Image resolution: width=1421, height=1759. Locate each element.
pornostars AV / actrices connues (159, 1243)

#####

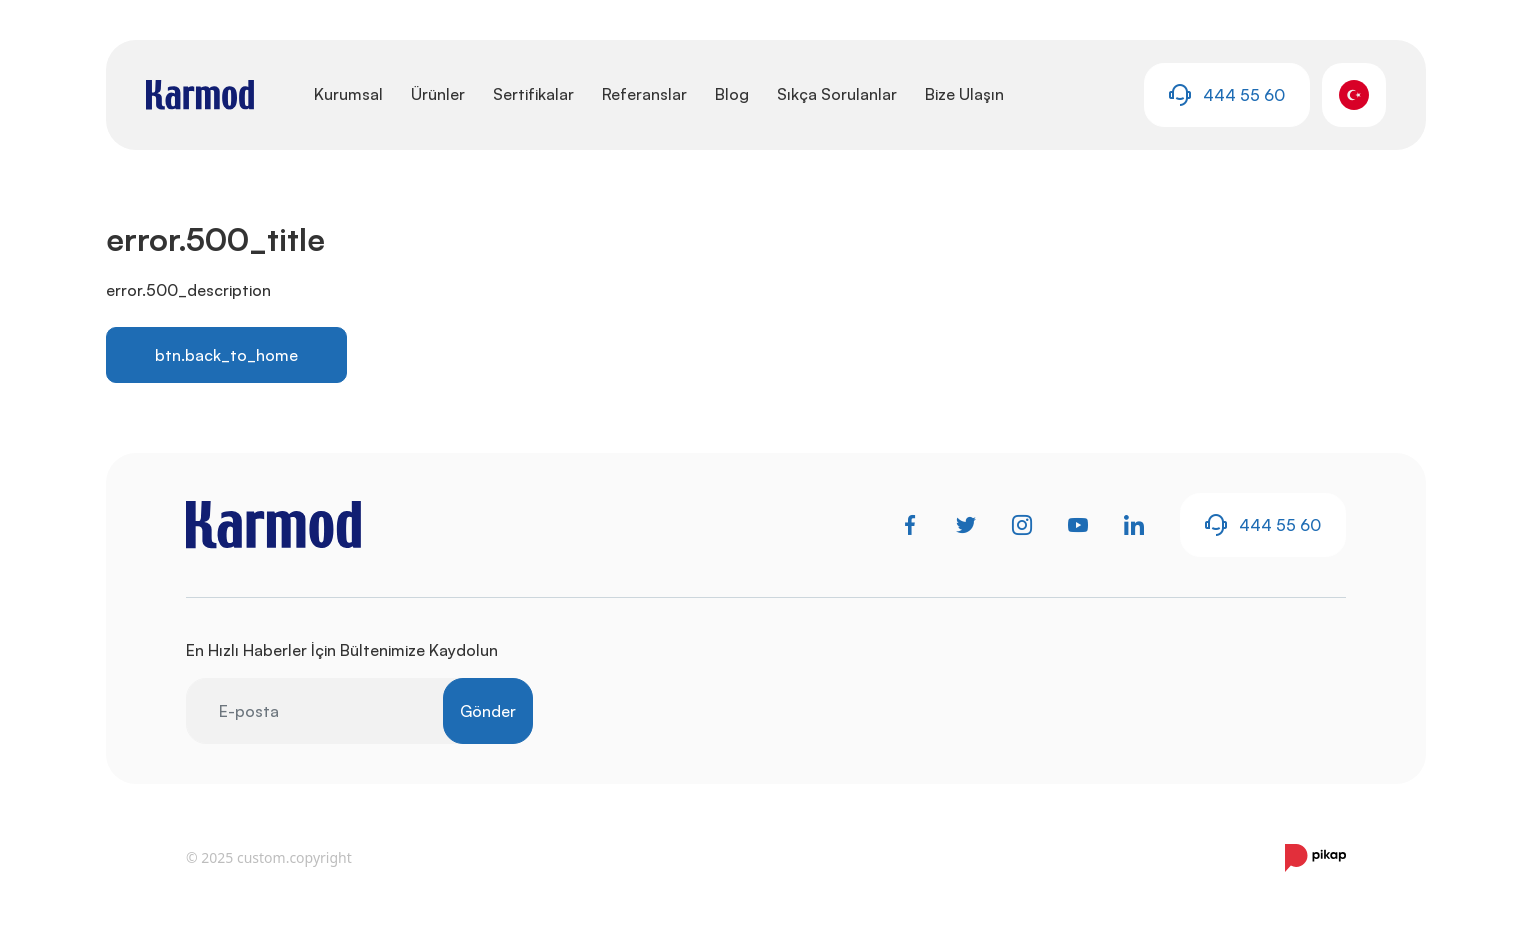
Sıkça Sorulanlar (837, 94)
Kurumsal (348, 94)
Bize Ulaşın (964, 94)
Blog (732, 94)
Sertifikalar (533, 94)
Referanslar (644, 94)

#####

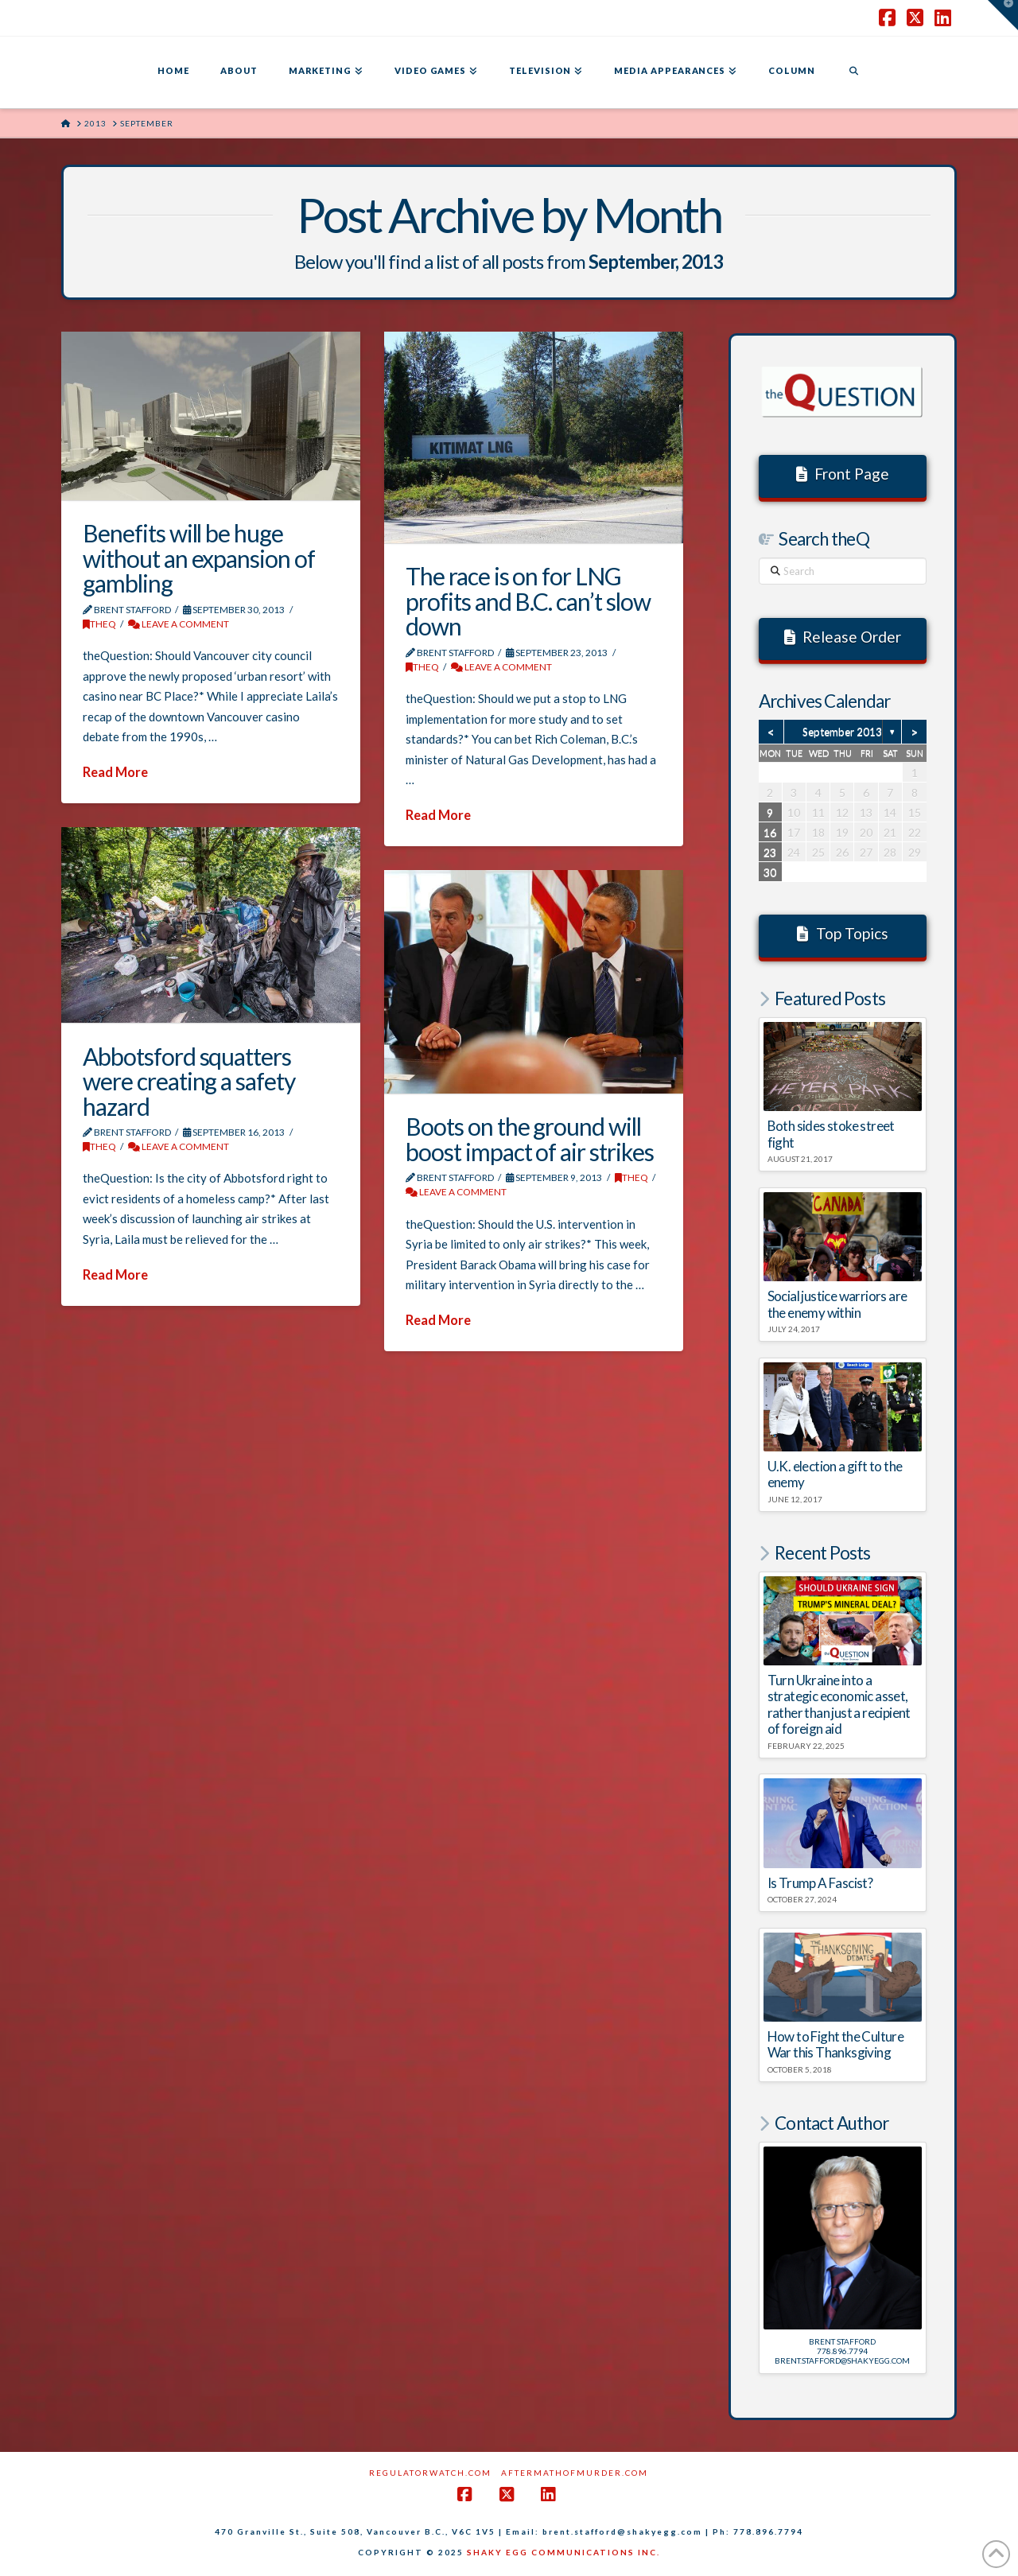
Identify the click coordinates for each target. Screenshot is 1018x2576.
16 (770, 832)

#####

(WHAT THE EXERCISE ASKS)
Swap "target" for "item" and give back only the records starting at the line containing "Identify the click" and ending at the line containing "16 (770, 832)", with nothing else changed.

(FINISHED ANSWER)
Identify the click coordinates for each item. Screenshot is 1018x2576.
16 (770, 832)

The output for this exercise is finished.